Sunday, April 19, 2009


I'm a big believer in karma. When people do things that annoy me, I honestly believe that what goes around, comes around (as a professor, this attitude is particularly useful for remaining calm with students!). But karma can work in good ways too and when I'm faced with challenges, it gives me strength to believe that there is a bigger plan; as long as I'm trying to be a good person, things will work out eventually. For example, I tend not to have regrets because even if things haven't gone the way I'd like, I can usually see that if X (bad) hadn't happened, Y (good) might not have happened either.

This is on my mind tonight in particular because I spent a good bit of time this past week with my ex. We are supposedly still friends but I got home from spending the afternoon with him and all I could think was, "Oh my god, I cannot believe I wasted so many years on this guy!" It's not so much that I don't know what I saw in him - he's still smart, funny and charming, like he always has been. But now I also see all his flaws, and I can see that they were always there. Basically, I now realize just how insecure I must have been, and how low my self-esteem must have been, to have been so infatuated that I overlooked all these other incredibly annoying things about him [and yes, I know that overlooking someone's flaws is typical in relationships but a) according to him, we were never really dating or in a capital-R Relationship and b) we're talking seven years].

But even as I sit here dismayed/embarrassed/incredulous that I was ever so into this guy, a part of me knows that if it hadn't been for that whole experience, I would not be the person I am today. If he hadn't left me a sobbing incoherent mess (repeatedly), I would not have gotten the help that I needed to deal with the issues that led me to want him the first place. If he hadn't made me feel so needy and insecure, I would not have worked so hard to be confidently independent, and I would not have grown to the point where I can now say with confidence that I will never choose someone like him again.
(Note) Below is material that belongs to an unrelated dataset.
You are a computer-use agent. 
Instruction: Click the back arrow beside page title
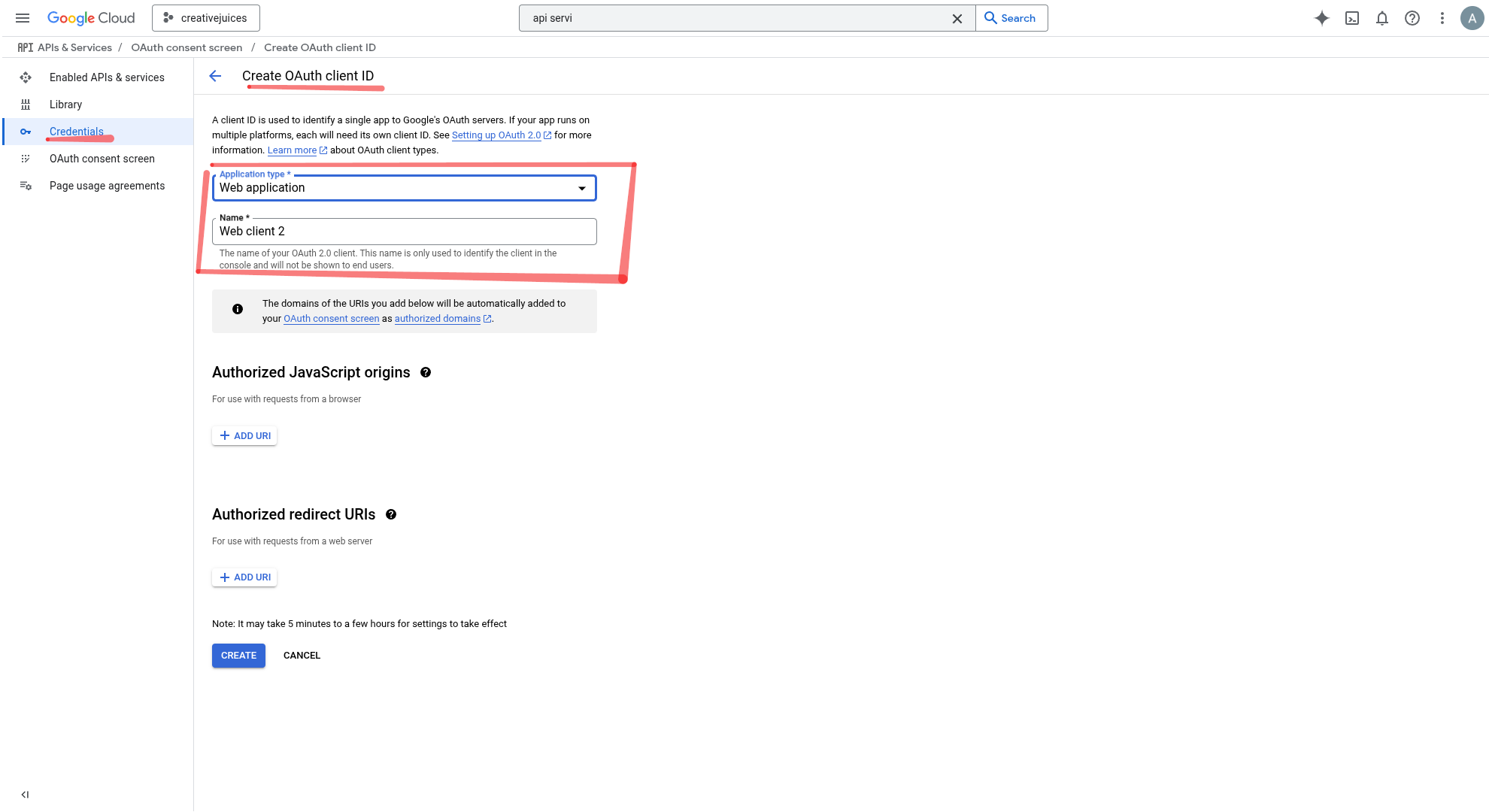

I will also admit that a big contributor to my reaction this weekend is that my current relationship is so vastly different, and the contrast is both painful and wonderful. If I had to go through the hell that was my ex in order to find my way to this relationship on the other side, well, then I guess I can't regret the hell. I just keep thinking of one of my favorite songs, "Bless the Broken Road" by Rascal Flatts:

I think about the years I've spent just passin' through.
I'd like to have the time I lost and give it back to you.
But you just smile and take my hand,
you've been there, you understand
it's all part of a grander plan that is comin' true...

Every long lost dream led me to where you are.
Others who broke my heart, they were like northern stars
pointing me on my way into your loving arms.
This much I know is true:
that God blessed the broken road that led me straight to you.

Now if I can just figure out what lessons I'm supposed to be learning from certain challenges I'm facing at work, I'll be all set...

Monday, April 13, 2009

Dating advice from an economist?

Someone who just happens to stumble onto this blog might wonder about the name, since most of the time, my posts don't really have anything to do with economics. I tend to think that my take on life as a happily single woman is simply informed, but not determined, by the fact that I am also an economist. But every once in a while, I can actually offer something that explicitly shows what I mean by that, such as this clip from Tim Harford (the Undercover Economist):

Sunday, April 5, 2009

Do I have to stay single to prove I am happy being single?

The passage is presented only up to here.